Of course, packet radio, APRS, etc have been around for decades. It's just not encrypted.


You could build out an entire POC test net without encryption, but it feels like something is missing or it would have been done already.

Lack of bandwidth / capacity to reach any meaningful speed, scale, reliability etc? Or just no demand given how effective copper / wifi / 5g is?

Or perhaps the 'hobby' really is dead and there just are not the tinkerers there once were.


> Or perhaps the 'hobby' really is dead and there just are not the tinkerers there once were.

The tinkerers are there, but encryption is a must-have. If HAM can't make that work, it's likely to die.


There is absolutely no need for encryption to get mesh working.

I think there is another agenda: There has always been political pressure to open the ham bands for commercial use. And the one thing that has kept the commercials out is being able to inspect their packets, eg the ban on encryption.

It seems that the push for encryption is a barely hidden campaign by commercial entities.


If anything, I'd guess it's closer to being the other way around. Encryption allows us to pull in about 40 years of research in packet radio and protocols that run on top of it; that plus the HAM bands is an internet that no government entity can control, or even locate geographically (without a ton of in-person effort).

I imagine that prospect is frightening to a lot of 3-letter agencies.
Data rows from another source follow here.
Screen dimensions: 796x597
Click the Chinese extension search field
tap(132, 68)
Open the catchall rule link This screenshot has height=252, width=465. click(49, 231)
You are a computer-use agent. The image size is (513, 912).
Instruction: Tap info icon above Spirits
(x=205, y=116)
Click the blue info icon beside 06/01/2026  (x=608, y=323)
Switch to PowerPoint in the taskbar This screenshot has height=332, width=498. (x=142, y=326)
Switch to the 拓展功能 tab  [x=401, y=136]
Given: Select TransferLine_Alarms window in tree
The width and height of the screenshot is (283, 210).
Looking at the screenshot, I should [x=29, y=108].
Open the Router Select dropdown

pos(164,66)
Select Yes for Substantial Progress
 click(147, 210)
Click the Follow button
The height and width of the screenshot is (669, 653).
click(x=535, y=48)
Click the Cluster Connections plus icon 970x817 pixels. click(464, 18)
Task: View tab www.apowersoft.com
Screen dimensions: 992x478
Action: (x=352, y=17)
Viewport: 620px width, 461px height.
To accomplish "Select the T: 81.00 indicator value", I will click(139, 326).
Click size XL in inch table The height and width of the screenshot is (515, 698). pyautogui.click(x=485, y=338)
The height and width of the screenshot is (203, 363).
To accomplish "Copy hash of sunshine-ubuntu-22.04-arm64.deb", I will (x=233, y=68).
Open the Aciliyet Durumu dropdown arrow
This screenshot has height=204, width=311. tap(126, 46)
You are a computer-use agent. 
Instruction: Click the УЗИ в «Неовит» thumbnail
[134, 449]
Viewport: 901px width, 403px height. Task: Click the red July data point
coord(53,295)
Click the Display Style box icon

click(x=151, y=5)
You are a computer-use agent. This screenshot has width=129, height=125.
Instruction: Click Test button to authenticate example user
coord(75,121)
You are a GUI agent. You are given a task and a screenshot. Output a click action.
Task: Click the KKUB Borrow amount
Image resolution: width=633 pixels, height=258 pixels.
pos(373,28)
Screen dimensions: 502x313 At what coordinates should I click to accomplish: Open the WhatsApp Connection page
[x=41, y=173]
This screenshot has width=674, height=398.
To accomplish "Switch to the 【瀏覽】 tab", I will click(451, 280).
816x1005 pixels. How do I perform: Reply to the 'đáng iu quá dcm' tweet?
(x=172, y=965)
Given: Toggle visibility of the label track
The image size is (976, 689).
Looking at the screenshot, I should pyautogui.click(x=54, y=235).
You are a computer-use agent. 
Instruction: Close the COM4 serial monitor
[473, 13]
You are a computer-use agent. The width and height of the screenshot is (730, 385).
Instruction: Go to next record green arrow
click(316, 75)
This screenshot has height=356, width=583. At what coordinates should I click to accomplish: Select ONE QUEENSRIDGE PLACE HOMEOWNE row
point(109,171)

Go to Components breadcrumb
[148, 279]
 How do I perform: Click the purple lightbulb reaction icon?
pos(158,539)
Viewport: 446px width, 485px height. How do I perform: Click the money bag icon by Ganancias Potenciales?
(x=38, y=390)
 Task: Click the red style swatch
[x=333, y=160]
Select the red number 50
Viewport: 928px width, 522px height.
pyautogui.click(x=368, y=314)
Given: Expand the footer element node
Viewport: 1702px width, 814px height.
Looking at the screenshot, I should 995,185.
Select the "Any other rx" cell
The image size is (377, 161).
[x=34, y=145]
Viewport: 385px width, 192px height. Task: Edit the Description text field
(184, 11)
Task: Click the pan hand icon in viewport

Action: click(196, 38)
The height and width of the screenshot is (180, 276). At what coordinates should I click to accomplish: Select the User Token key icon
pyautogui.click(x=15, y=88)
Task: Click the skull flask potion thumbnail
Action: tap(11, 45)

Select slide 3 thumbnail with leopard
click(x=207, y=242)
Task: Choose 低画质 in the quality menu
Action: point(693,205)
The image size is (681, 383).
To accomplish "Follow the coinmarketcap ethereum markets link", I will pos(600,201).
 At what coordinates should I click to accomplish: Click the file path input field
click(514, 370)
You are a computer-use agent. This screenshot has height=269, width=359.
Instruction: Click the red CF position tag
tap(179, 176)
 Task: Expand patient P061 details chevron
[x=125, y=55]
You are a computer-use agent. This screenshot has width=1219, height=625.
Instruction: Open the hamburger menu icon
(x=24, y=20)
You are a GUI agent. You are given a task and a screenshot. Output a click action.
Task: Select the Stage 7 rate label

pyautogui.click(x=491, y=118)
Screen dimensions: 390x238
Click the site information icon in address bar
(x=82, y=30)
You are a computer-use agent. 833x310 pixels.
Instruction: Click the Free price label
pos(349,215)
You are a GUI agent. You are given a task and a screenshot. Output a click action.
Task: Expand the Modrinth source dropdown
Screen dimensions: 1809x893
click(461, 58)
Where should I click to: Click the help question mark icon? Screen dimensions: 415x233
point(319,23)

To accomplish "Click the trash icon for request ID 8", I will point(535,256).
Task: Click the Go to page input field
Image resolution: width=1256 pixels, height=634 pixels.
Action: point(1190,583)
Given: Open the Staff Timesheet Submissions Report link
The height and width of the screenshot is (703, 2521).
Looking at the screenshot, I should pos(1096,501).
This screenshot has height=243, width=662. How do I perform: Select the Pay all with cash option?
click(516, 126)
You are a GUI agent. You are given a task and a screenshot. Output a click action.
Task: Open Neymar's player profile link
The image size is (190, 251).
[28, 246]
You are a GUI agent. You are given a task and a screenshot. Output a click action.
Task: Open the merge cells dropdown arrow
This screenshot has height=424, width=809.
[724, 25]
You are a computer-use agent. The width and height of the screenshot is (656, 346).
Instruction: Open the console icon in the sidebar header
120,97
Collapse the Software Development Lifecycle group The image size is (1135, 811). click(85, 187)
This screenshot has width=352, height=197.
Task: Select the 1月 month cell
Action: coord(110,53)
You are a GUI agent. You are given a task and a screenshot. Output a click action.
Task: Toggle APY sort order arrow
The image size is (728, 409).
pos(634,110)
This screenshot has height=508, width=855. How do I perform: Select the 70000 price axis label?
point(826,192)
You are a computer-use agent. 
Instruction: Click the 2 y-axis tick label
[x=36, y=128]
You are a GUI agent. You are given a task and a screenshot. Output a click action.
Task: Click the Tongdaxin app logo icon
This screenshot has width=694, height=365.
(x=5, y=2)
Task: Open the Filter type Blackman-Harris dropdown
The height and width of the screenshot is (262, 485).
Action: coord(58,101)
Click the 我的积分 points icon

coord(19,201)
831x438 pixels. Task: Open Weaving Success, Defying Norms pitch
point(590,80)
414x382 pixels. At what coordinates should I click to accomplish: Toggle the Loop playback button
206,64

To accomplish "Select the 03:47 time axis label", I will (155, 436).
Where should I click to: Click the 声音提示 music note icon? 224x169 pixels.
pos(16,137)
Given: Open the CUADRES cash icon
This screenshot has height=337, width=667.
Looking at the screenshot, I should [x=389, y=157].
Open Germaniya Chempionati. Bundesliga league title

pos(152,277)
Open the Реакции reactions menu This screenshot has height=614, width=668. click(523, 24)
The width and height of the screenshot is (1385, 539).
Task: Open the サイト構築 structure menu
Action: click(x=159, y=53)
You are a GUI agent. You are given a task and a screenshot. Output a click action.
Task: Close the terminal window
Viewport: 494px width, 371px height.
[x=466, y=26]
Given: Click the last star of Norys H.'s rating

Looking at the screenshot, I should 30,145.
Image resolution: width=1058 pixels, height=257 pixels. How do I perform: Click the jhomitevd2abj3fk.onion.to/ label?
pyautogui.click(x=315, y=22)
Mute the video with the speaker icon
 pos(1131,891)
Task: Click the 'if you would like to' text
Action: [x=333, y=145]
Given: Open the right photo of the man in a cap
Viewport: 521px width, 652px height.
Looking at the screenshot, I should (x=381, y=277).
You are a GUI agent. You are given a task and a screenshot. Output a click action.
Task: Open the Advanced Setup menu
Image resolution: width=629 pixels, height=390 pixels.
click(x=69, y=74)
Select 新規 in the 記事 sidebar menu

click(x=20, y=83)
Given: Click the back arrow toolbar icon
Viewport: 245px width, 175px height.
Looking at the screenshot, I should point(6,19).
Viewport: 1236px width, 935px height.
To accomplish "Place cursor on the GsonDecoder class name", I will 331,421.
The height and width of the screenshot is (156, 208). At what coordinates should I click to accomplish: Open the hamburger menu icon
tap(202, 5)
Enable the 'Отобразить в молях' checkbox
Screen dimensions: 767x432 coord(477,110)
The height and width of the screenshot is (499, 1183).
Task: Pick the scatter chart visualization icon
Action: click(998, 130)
> There is absolutely no need for encryption to get mesh working.

The internet learned the hard way that encryption is very important, even for casual use. I'm not sending emails -- even, especially, to my friends -- that aren't encrypted.


All this fear mongering is just setting the stage for sale of the spectrum. The hobby is still growing and has been continuously for decades.

https://www.clearskyinstitute.com/ham/stats/index.html

It’s not growing like the Internet, but there isn’t space like the Internet. It’s fixed real estate that can only have so many people on at one time. If you cruise the HF bands in the evening there’s lots of chatter going on, there’s no room for 1000 times as many people.

Yes it could grow faster, yes it could be much much much more welcoming to new people. The industry could support it with cheaper hardware and technology that allows for more tinkering. But if we want make wholesale changes to the regulations, like allowing encryption, it’s going to have to be very well thought out.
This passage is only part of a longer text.